Despite her coldness, Theo seems like the member of the family who is most grounded in the abject Real — as pure and simple, cold and violent indifference. She doesn’t drink to mediate her experiences but rather to quiet them, occasionally indulging in her sensitivity for its pleasurable intensities to counteract the painful ones.
The other members of the Crain family all have their object fixations — Luke has heroin; Shirley has corpses (she’s a mortician); Steve has his books (he’s an author of ghost stories, his most famous one based on his sibling’s childhoods, much to their contempt); Nellie, notably has nothing, and when she is overrun by the irreality of her traumas, she commits suicide.
Whilst the rest all have their objects, they do not experience them as Theo does. The others have what might call, as Lacan (via Freud) does, their Sachvorstellungen — thing-presentations. By contrast, what Theo interacts with is das Ding, the thing-in-itself. She reaches impossibly into the “beyond-of-the-signified”, the objective unconscious devoid of subject, beyond the linguistic administration of the thinkable, administrated Sachvorstellungen.
As such, entangled with Lacan’s theory of das Ding is an ethics of subjectivity. The Other, taken to be that person who is our “neighbor”, likewise has das Ding at their heart. We can never know the true heart of the Other. We can only infer it from their representations of their Self. Theo, of course, has no such problem, having complete empathic access to the das Ding of the Other.
In light of this, I’m reminded of a tweet I saw in the midst of my Netflix binge which read: “Almost all horror movies are all about real estate, at their core.” I’ve heard this joke somewhere before but it is, of course, almost a truism, but it gets nowhere near the real heart of the obsessions with the home.
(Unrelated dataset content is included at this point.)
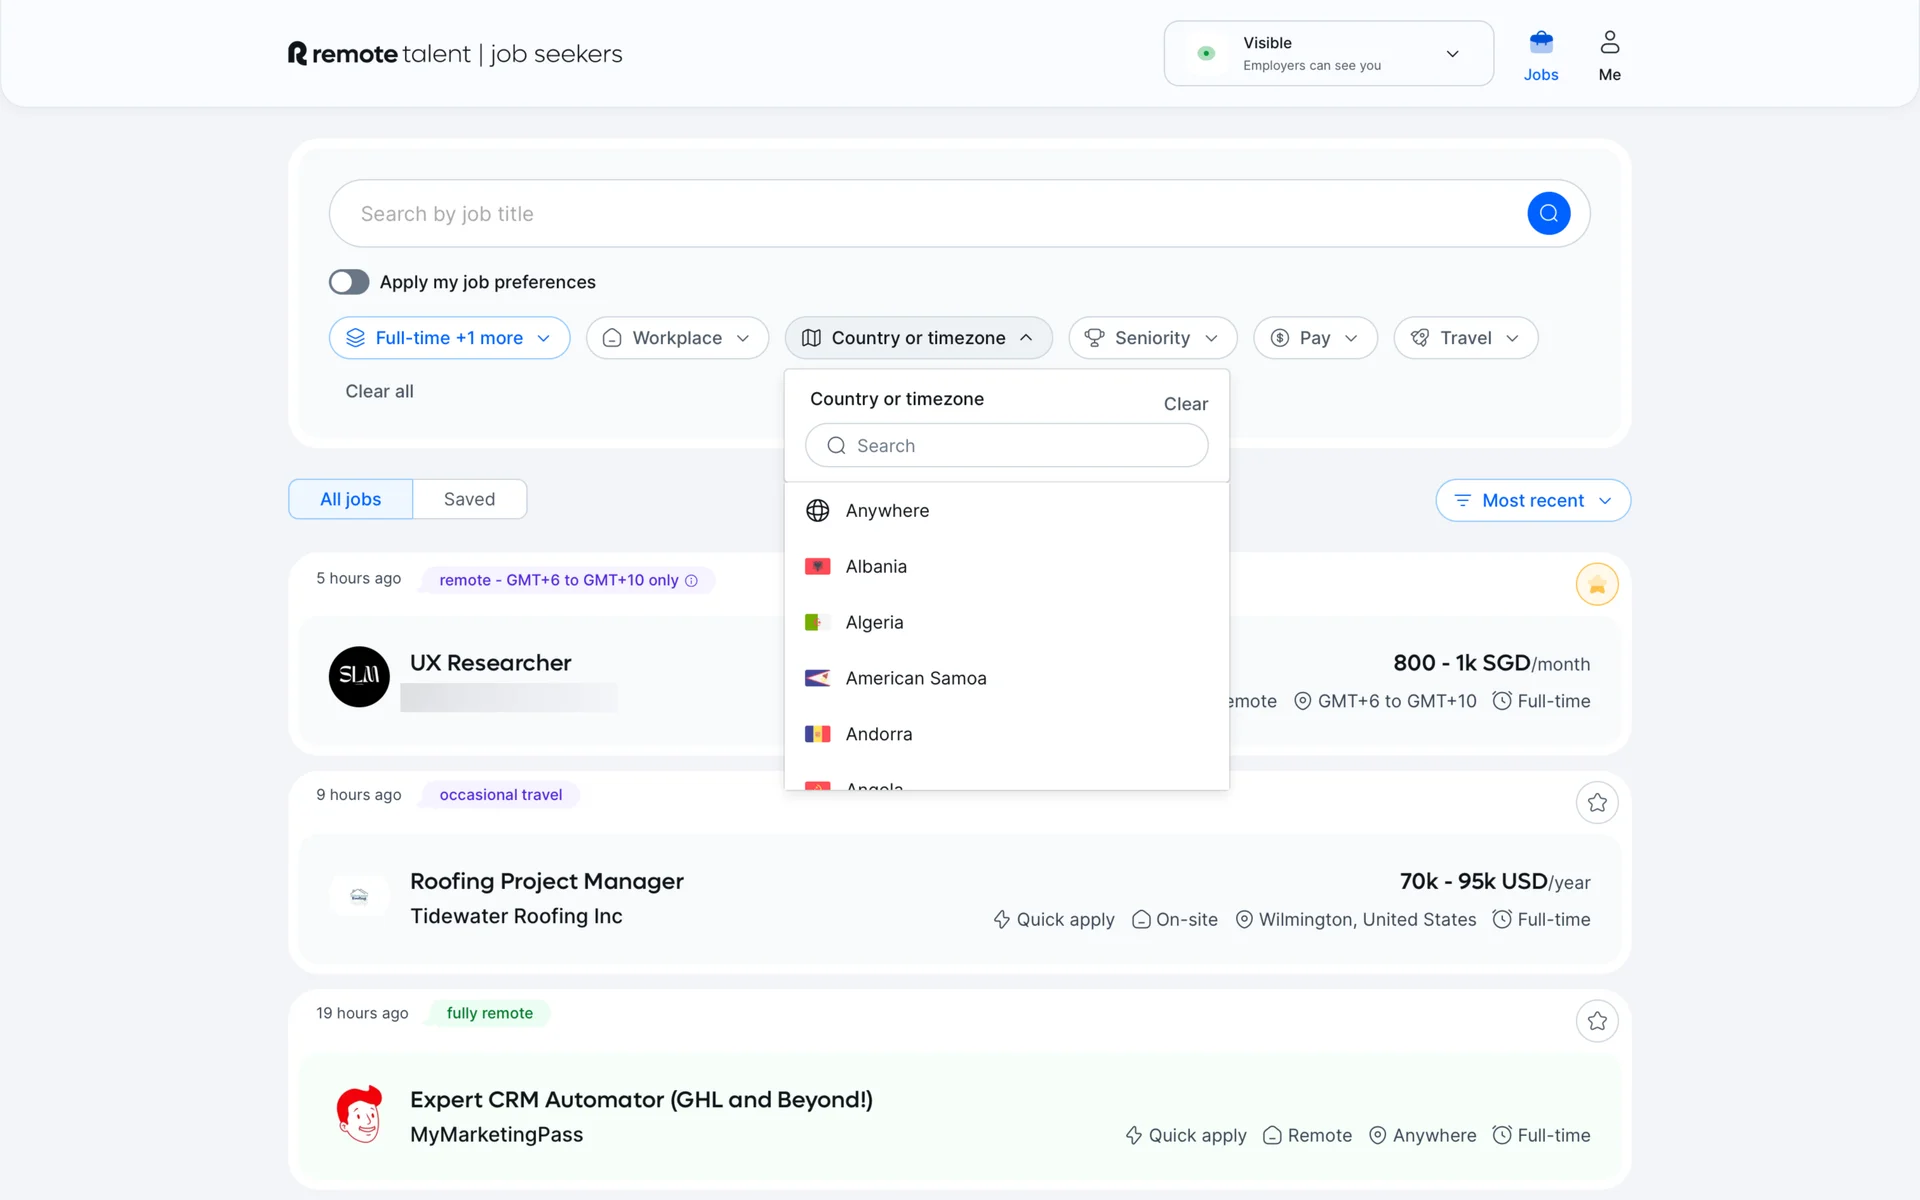Click Clear in country timezone panel
Screen dimensions: 1920x1200
pos(1185,404)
What is the house except the landscape — the spatial manifestation — of the das Ding of the Other? In The Haunting of Hill House, Hill House is the estate of the Real.
When Nellie commits suicide in the house, Steve confronts his father about the secrets that he has kept from the family about their tragedies. He confesses that it is his belief that the children’s mother — and now Nellie — did not commit suicide: “The house killed them.” Steve finds the notion deeply offensive but we can feel it all the same. We’re obsessed with houses are manifestations of the das Ding of the subject, and as the shell left behind when a family is gone. Nellie’s therapist, we might note, irresponsibly challenges her to return to the house and confront her fears. The house is just a “carcass” now, he says — a corpse; a shell without a soul.
It is the fatal error that Nellie takes this carcass to be harmless. She should know, more than anyone, the dead don’t rest. Noumenal forces continue to run through all “objects”, dead or alive.
The estate of the Real strikes back. Forget the “desert of the Real”: the Real has so often been suburban.